- Records for the task -
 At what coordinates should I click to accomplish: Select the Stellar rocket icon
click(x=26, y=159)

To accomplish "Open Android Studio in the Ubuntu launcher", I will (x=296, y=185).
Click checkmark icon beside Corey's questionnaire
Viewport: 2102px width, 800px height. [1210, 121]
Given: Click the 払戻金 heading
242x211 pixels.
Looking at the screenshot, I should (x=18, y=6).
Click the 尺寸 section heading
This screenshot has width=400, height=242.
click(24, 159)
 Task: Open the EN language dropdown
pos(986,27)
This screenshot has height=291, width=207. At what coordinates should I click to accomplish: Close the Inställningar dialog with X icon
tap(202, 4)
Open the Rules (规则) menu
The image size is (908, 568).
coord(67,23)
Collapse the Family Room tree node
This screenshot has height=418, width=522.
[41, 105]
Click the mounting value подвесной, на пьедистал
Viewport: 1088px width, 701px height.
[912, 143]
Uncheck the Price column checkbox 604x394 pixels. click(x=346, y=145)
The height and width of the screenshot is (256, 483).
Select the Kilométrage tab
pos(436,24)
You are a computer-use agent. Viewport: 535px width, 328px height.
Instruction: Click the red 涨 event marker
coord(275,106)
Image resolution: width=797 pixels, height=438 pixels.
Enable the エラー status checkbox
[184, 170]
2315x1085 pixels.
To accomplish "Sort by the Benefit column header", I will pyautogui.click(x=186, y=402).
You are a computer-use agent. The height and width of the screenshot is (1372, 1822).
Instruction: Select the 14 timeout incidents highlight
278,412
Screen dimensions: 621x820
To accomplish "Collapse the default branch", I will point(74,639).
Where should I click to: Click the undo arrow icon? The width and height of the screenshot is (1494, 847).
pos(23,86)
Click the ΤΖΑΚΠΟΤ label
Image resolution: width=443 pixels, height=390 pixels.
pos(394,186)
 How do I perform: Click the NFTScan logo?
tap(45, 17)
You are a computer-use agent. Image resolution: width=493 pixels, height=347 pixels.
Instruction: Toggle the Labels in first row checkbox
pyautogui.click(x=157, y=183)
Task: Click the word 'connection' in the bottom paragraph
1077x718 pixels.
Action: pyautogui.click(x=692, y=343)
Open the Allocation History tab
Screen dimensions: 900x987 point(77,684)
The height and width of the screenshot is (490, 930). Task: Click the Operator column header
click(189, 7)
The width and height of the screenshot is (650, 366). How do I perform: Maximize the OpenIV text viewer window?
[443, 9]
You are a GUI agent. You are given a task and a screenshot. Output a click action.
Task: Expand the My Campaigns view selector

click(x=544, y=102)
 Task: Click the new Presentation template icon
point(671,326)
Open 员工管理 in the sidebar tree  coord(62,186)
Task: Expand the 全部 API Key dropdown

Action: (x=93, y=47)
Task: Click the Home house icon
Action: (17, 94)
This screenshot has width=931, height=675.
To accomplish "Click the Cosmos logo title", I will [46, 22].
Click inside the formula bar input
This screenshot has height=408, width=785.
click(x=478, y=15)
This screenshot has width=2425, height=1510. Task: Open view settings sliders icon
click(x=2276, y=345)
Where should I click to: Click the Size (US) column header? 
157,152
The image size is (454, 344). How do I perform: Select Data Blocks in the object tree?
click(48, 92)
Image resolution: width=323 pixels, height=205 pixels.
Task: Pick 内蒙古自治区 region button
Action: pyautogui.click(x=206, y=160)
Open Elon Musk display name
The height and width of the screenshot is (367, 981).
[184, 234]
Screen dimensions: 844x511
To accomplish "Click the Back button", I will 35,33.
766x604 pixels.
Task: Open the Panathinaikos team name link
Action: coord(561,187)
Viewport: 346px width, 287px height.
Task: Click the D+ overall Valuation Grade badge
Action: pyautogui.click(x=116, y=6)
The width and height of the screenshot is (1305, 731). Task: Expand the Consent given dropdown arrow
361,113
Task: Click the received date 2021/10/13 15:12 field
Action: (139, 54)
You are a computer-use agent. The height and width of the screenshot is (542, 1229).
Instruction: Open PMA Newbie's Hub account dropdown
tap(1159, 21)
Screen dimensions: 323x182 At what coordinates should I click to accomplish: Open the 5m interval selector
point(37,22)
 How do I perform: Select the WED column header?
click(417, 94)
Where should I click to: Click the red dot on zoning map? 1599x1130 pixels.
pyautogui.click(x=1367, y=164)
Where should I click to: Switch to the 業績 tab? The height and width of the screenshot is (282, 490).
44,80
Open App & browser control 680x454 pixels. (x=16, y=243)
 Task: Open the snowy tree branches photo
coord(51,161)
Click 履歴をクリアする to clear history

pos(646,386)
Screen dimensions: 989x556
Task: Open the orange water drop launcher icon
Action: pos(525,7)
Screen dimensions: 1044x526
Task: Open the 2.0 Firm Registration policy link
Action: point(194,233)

- Instruction -
Arrange all the records above as a Markdown table with two columns, No. and Text, giving each nonblank line its own numbered row and omitting blank lines.

- Exercise result -
| No. | Text |
|---|---|
| 1 |  At what coordinates should I click to accomplish: Select the Stellar rocket icon |
| 2 | click(x=26, y=159) |
| 3 | To accomplish "Open Android Studio in the Ubuntu launcher", I will (x=296, y=185). |
| 4 | Click checkmark icon beside Corey's questionnaire |
| 5 | Viewport: 2102px width, 800px height. [1210, 121] |
| 6 | Given: Click the 払戻金 heading |
| 7 | 242x211 pixels. |
| 8 | Looking at the screenshot, I should (x=18, y=6). |
| 9 | Click the 尺寸 section heading |
| 10 | This screenshot has width=400, height=242. |
| 11 | click(24, 159) |
| 12 |  Task: Open the EN language dropdown |
| 13 | pos(986,27) |
| 14 | This screenshot has height=291, width=207. At what coordinates should I click to accomplish: Close the Inställningar dialog with X icon |
| 15 | tap(202, 4) |
| 16 | Open the Rules (规则) menu |
| 17 | The image size is (908, 568). |
| 18 | coord(67,23) |
| 19 | Collapse the Family Room tree node |
| 20 | This screenshot has height=418, width=522. |
| 21 | [41, 105] |
| 22 | Click the mounting value подвесной, на пьедистал |
| 23 | Viewport: 1088px width, 701px height. |
| 24 | [912, 143] |
| 25 | Uncheck the Price column checkbox 604x394 pixels. click(x=346, y=145) |
| 26 | The height and width of the screenshot is (256, 483). |
| 27 | Select the Kilométrage tab |
| 28 | pos(436,24) |
| 29 | You are a computer-use agent. Viewport: 535px width, 328px height. |
| 30 | Instruction: Click the red 涨 event marker |
| 31 | coord(275,106) |
| 32 | Image resolution: width=797 pixels, height=438 pixels. |
| 33 | Enable the エラー status checkbox |
| 34 | [184, 170] |
| 35 | 2315x1085 pixels. |
| 36 | To accomplish "Sort by the Benefit column header", I will pyautogui.click(x=186, y=402). |
| 37 | You are a computer-use agent. The height and width of the screenshot is (1372, 1822). |
| 38 | Instruction: Select the 14 timeout incidents highlight |
| 39 | 278,412 |
| 40 | Screen dimensions: 621x820 |
| 41 | To accomplish "Collapse the default branch", I will point(74,639). |
| 42 | Where should I click to: Click the undo arrow icon? The width and height of the screenshot is (1494, 847). |
| 43 | pos(23,86) |
| 44 | Click the ΤΖΑΚΠΟΤ label |
| 45 | Image resolution: width=443 pixels, height=390 pixels. |
| 46 | pos(394,186) |
| 47 |  How do I perform: Click the NFTScan logo? |
| 48 | tap(45, 17) |
| 49 | You are a computer-use agent. Image resolution: width=493 pixels, height=347 pixels. |
| 50 | Instruction: Toggle the Labels in first row checkbox |
| 51 | pyautogui.click(x=157, y=183) |
| 52 | Task: Click the word 'connection' in the bottom paragraph |
| 53 | 1077x718 pixels. |
| 54 | Action: pyautogui.click(x=692, y=343) |
| 55 | Open the Allocation History tab |
| 56 | Screen dimensions: 900x987 point(77,684) |
| 57 | The height and width of the screenshot is (490, 930). Task: Click the Operator column header |
| 58 | click(189, 7) |
| 59 | The width and height of the screenshot is (650, 366). How do I perform: Maximize the OpenIV text viewer window? |
| 60 | [443, 9] |
| 61 | You are a GUI agent. You are given a task and a screenshot. Output a click action. |
| 62 | Task: Expand the My Campaigns view selector |
| 63 | click(x=544, y=102) |
| 64 |  Task: Click the new Presentation template icon |
| 65 | point(671,326) |
| 66 | Open 员工管理 in the sidebar tree  coord(62,186) |
| 67 | Task: Expand the 全部 API Key dropdown |
| 68 | Action: (x=93, y=47) |
| 69 | Task: Click the Home house icon |
| 70 | Action: (17, 94) |
| 71 | This screenshot has width=931, height=675. |
| 72 | To accomplish "Click the Cosmos logo title", I will [46, 22]. |
| 73 | Click inside the formula bar input |
| 74 | This screenshot has height=408, width=785. |
| 75 | click(x=478, y=15) |
| 76 | This screenshot has width=2425, height=1510. Task: Open view settings sliders icon |
| 77 | click(x=2276, y=345) |
| 78 | Where should I click to: Click the Size (US) column header?  |
| 79 | 157,152 |
| 80 | The image size is (454, 344). How do I perform: Select Data Blocks in the object tree? |
| 81 | click(48, 92) |
| 82 | Image resolution: width=323 pixels, height=205 pixels. |
| 83 | Task: Pick 内蒙古自治区 region button |
| 84 | Action: pyautogui.click(x=206, y=160) |
| 85 | Open Elon Musk display name |
| 86 | The height and width of the screenshot is (367, 981). |
| 87 | [184, 234] |
| 88 | Screen dimensions: 844x511 |
| 89 | To accomplish "Click the Back button", I will 35,33. |
| 90 | 766x604 pixels. |
| 91 | Task: Open the Panathinaikos team name link |
| 92 | Action: coord(561,187) |
| 93 | Viewport: 346px width, 287px height. |
| 94 | Task: Click the D+ overall Valuation Grade badge |
| 95 | Action: pyautogui.click(x=116, y=6) |
| 96 | The width and height of the screenshot is (1305, 731). Task: Expand the Consent given dropdown arrow |
| 97 | 361,113 |
| 98 | Task: Click the received date 2021/10/13 15:12 field |
| 99 | Action: (139, 54) |
| 100 | You are a computer-use agent. The height and width of the screenshot is (542, 1229). |
| 101 | Instruction: Open PMA Newbie's Hub account dropdown |
| 102 | tap(1159, 21) |
| 103 | Screen dimensions: 323x182 At what coordinates should I click to accomplish: Open the 5m interval selector |
| 104 | point(37,22) |
| 105 |  How do I perform: Select the WED column header? |
| 106 | click(417, 94) |
| 107 | Where should I click to: Click the red dot on zoning map? 1599x1130 pixels. |
| 108 | pyautogui.click(x=1367, y=164) |
| 109 | Where should I click to: Switch to the 業績 tab? The height and width of the screenshot is (282, 490). |
| 110 | 44,80 |
| 111 | Open App & browser control 680x454 pixels. (x=16, y=243) |
| 112 |  Task: Open the snowy tree branches photo |
| 113 | coord(51,161) |
| 114 | Click 履歴をクリアする to clear history |
| 115 | pos(646,386) |
| 116 | Screen dimensions: 989x556 |
| 117 | Task: Open the orange water drop launcher icon |
| 118 | Action: pos(525,7) |
| 119 | Screen dimensions: 1044x526 |
| 120 | Task: Open the 2.0 Firm Registration policy link |
| 121 | Action: point(194,233) |